**Exercise:** Write out the material below exactly, with no line missing.

Input below:

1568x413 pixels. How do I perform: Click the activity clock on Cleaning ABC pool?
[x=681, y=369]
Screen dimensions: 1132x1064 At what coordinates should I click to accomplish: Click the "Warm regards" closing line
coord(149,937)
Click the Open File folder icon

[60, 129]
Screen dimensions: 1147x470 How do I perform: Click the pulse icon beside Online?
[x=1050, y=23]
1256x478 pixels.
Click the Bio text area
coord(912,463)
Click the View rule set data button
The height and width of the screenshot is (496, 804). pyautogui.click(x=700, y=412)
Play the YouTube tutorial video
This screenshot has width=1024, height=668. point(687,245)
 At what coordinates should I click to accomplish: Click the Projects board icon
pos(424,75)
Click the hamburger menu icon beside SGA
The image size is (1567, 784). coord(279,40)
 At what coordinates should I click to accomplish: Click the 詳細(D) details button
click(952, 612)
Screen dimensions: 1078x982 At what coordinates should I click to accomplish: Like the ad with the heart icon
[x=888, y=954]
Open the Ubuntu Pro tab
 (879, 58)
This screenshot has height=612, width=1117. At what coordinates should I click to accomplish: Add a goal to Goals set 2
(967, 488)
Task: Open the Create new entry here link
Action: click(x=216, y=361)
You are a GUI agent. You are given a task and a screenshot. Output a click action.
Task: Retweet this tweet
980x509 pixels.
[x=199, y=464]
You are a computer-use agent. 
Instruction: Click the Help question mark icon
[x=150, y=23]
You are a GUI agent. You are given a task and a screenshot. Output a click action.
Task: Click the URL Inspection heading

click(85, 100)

End of Input.

**Solution:**
1568x413 pixels. How do I perform: Click the activity clock on Cleaning ABC pool?
[x=681, y=369]
Screen dimensions: 1132x1064 At what coordinates should I click to accomplish: Click the "Warm regards" closing line
coord(149,937)
Click the Open File folder icon

[60, 129]
Screen dimensions: 1147x470 How do I perform: Click the pulse icon beside Online?
[x=1050, y=23]
1256x478 pixels.
Click the Bio text area
coord(912,463)
Click the View rule set data button
The height and width of the screenshot is (496, 804). pyautogui.click(x=700, y=412)
Play the YouTube tutorial video
This screenshot has width=1024, height=668. point(687,245)
 At what coordinates should I click to accomplish: Click the Projects board icon
pos(424,75)
Click the hamburger menu icon beside SGA
The image size is (1567, 784). coord(279,40)
 At what coordinates should I click to accomplish: Click the 詳細(D) details button
click(952, 612)
Screen dimensions: 1078x982 At what coordinates should I click to accomplish: Like the ad with the heart icon
[x=888, y=954]
Open the Ubuntu Pro tab
 (879, 58)
This screenshot has height=612, width=1117. At what coordinates should I click to accomplish: Add a goal to Goals set 2
(967, 488)
Task: Open the Create new entry here link
Action: click(x=216, y=361)
You are a GUI agent. You are given a task and a screenshot. Output a click action.
Task: Retweet this tweet
980x509 pixels.
[x=199, y=464]
You are a computer-use agent. 
Instruction: Click the Help question mark icon
[x=150, y=23]
You are a GUI agent. You are given a task and a screenshot. Output a click action.
Task: Click the URL Inspection heading

click(85, 100)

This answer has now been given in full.